For anybody else wondering how this all might work:
* I defined manually a dir on the /import/ page. By default this is 'sites/default/files'.
* In the basic settings for the importer, set Refresh: as often as possible. I think the import is triggered by cron, but this setting controls how often that actually results in an import.
* Do the first import manually by clicking the 'import' button. But I am not sure this first manual step is needed.
* After this, with every cron job one (!) file is imported.
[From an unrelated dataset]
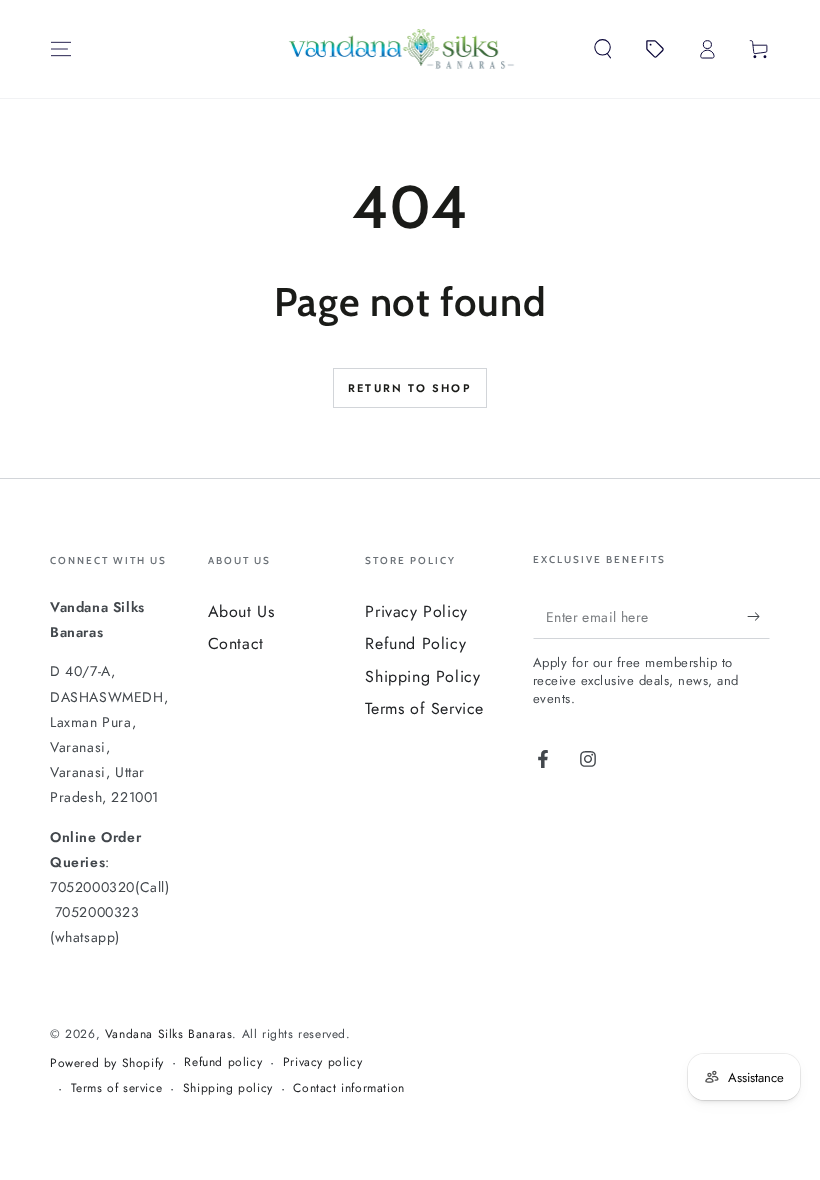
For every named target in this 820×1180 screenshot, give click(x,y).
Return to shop (410, 388)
Even if there are more then one files, only one file is processed.
* The order of processing seems to be oldest first (date, time, filename)
If I got something wrong, or if this can be done better then please tell.
Some option / setting / workaround to make this setup process more then one file at a time would be really useful to me.
And some automated way to remove processed files from the dir and database table would also be helpful.
| Comment | File | Size | Author |
|---|---|---|---|
| #8 | directory import.jpg | 39.08 KB | hiral.chandora |
Comments
Comment #0.0
l_o_l commentedspelling error
Comment #1
rudyard55 commentedThanks for the post. Not finding much information elsewhere.
I'm still having trouble with the path though. The physical location is D:\wamp\www\websitename\sites\default\files\extracts
Any idea on how to reference it? Every path I've tried results in an invalid URI.
Comment #2
rudyard55 commentedOk... Posting back for others.
I had apparent (?) success using the following path:
public://
...but I don't know why yet. I'm going to go back and check the data to see what was imported and I'll report back as to what degree of success I was met with. 31 nodes were created... but I need to check the extracts to see what should have been created. Still confused.
Comment #3
rudyard55 commentedOk. The imports were successful and I tested the automation and it appears to be working.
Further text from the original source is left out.